*Soal 1*
Ringkaslah teks tentang periodisasi pemikiran ekonomi syariah dalam tiga kalimat.
*Soal 2*
Tolong teruskan teks tentang periodisasi pemikiran ekonomi syariah, dimulai setelah kalimat terakhir yang tercantum.

*Kutipan Halaman*
-.-.-

Dalam perkembangan pemikiran ekonomi pasca Rasulullah SAW dan Khulafaurrasyidin telah banyak tokoh-tokoh ekonomi syariah yang baru bermunculan dan menjadikan hasil pmikiran pemikiran ekonomi syariah yang sebelumnya sebagai pondasi pengetahuan dalam melahirkan teori-teori ekonomiya sesuai dengan peradaban agama Islam pada zaman masing-masing, dimana pada masa tokoh tokoh ini dibagi kedalam empat periode yaitu sebagai berikut :

 Periode Pertama / Fondasi (Masa awal Islam – 450 H / 1058 M).

Pada periode ini banyak sarjana muslim yang pernah hidup bersama para sahabat Rasulullah dan para tabi’in sehingga dapat memperoleh referensi ajaran Islam yang akurat. Beberapa diatara mereka Seperti Zayd bin Ali (120 H / 798 M), Abu Yusuf (182 H / 798 M), Muhammad Bin Hasan al Shaybani (189 H / 804 M), Abu Ubayd (224 H/838 M) Al Kindi (260 H/873 M ), Junayd Baghdadi (297 H / 910 M), Ibnu Miskwayh (421 H / 1030 M). Periode ini sebagai pembentukan dasar-dasar ekonomi syariah. ( Azwar Karim, 2004 :10)

Periode Kedua (450 – 850 H / 1058 – 1446 M) Prideode ini dikenal ssebagai fase yang cemerlang karena meninggalkan warisan intelektual yang sangat kaya. Disisi lain pemikiran ekonomi pada masa ini banyak dilatar belakangi oleh menjamurnya korupsi dan dekradensi moral, serta melebarnya kesenjangan antara golongan miskin dan kaya, meskipun secara umum kondisi perekonomian masyarakat Islam berada dalam taraf kemakmuran. Terdapat pemikir-pemikir besar yang karyanya banyak dijadikan rujukan hingga kini, misalnya Al Ghazali (451-505 H / 1055-1111 M), Nasiruddin Tutsi (485 H /1093 M), Ibnu Taimyah (661-728 H / 1263-1328 M), Ibnu Khaldun (732-808 H/ 1332-1404 M), Al Maghrizi (767-846 H / 1364-1442 M), Abu Ishaq Al Shatibi (1388 M), Abdul Qadir Jaelani (1169 M), Ibnul Qayyim (1350 M), dll.

-.-.-

*Baris Data*
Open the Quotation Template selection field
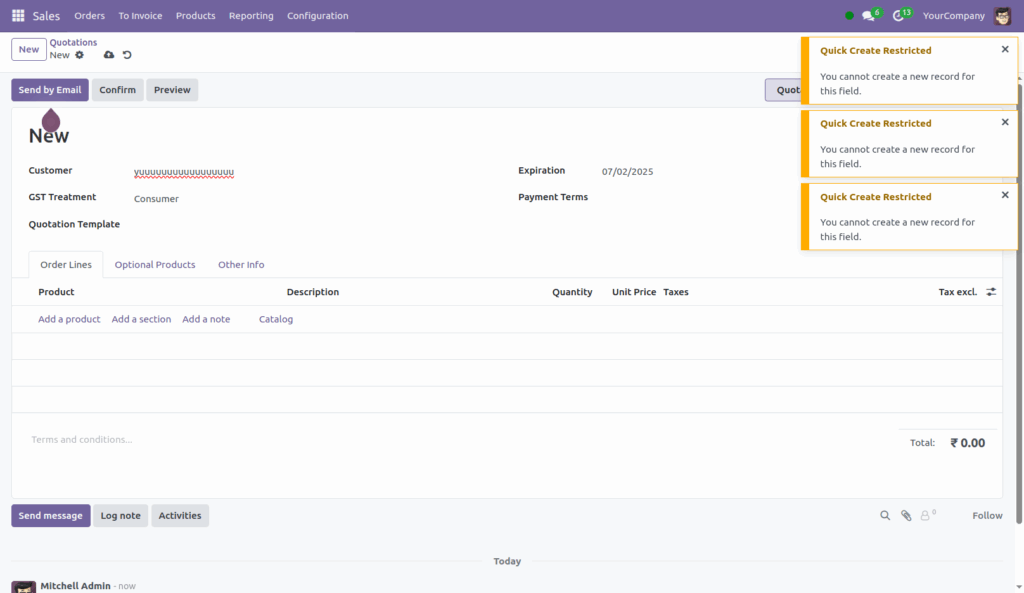The width and height of the screenshot is (1024, 593). 200,224
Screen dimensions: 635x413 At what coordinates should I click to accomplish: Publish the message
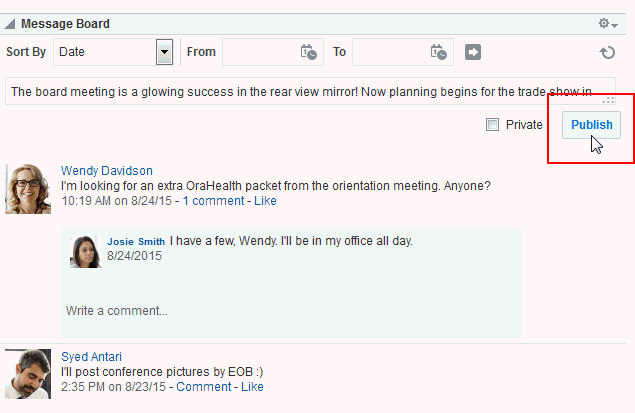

-.-.-

*Jawaban 1*
Setelah masa Rasulullah SAW dan Khulafaurrasyidin, banyak tokoh ekonomi syariah bermunculan dan menjadikan pemikiran sebelumnya sebagai fondasi bagi teori-teori mereka, dan masa para tokoh ini dibagi ke dalam empat periode. Periode pertama (masa awal Islam hingga 450 H / 1058 M) merupakan pembentukan dasar-dasar ekonomi syariah oleh sarjana muslim yang pernah hidup bersama para sahabat dan tabi'in, seperti Abu Yusuf dan Abu Ubayd. Periode kedua (450–850 H / 1058–1446 M) dikenal sebagai fase cemerlang dengan warisan intelektual yang kaya dari pemikir seperti Al Ghazali dan Ibnu Khaldun, dengan pemikiran yang banyak dilatarbelakangi oleh korupsi, dekadensi moral, dan kesenjangan antara golongan miskin dan kaya.

*Jawaban 2*
Periode Ketiga (850 – 1350 H / 1446 – 1932 M)

Dalam periode ketiga ini kejayaan pemikiran, dan juga dalam bidang lainnya, dari umat Islam sebenarnya telah mengalami penurunan. Priode ini juga dikenal sebagai fase stagnasi. Namun demikian, terdapat beberapa pemikiran ekonomi yang berkualitas selama dua ratus tahun terakhir, Seperti Shah Waliullah (1114-1176 M / 1703-1762 M), Muhammad bin Abdul Wahab (1206 H / 1787 M), Jamaluddin al Afghani (1294 M / 1897 M), Muhammad Abduh (1320 H / 1905 M), Ibnu Nujaym (1562 M), dll.

Periode Kontemporer (1930 – sekarang).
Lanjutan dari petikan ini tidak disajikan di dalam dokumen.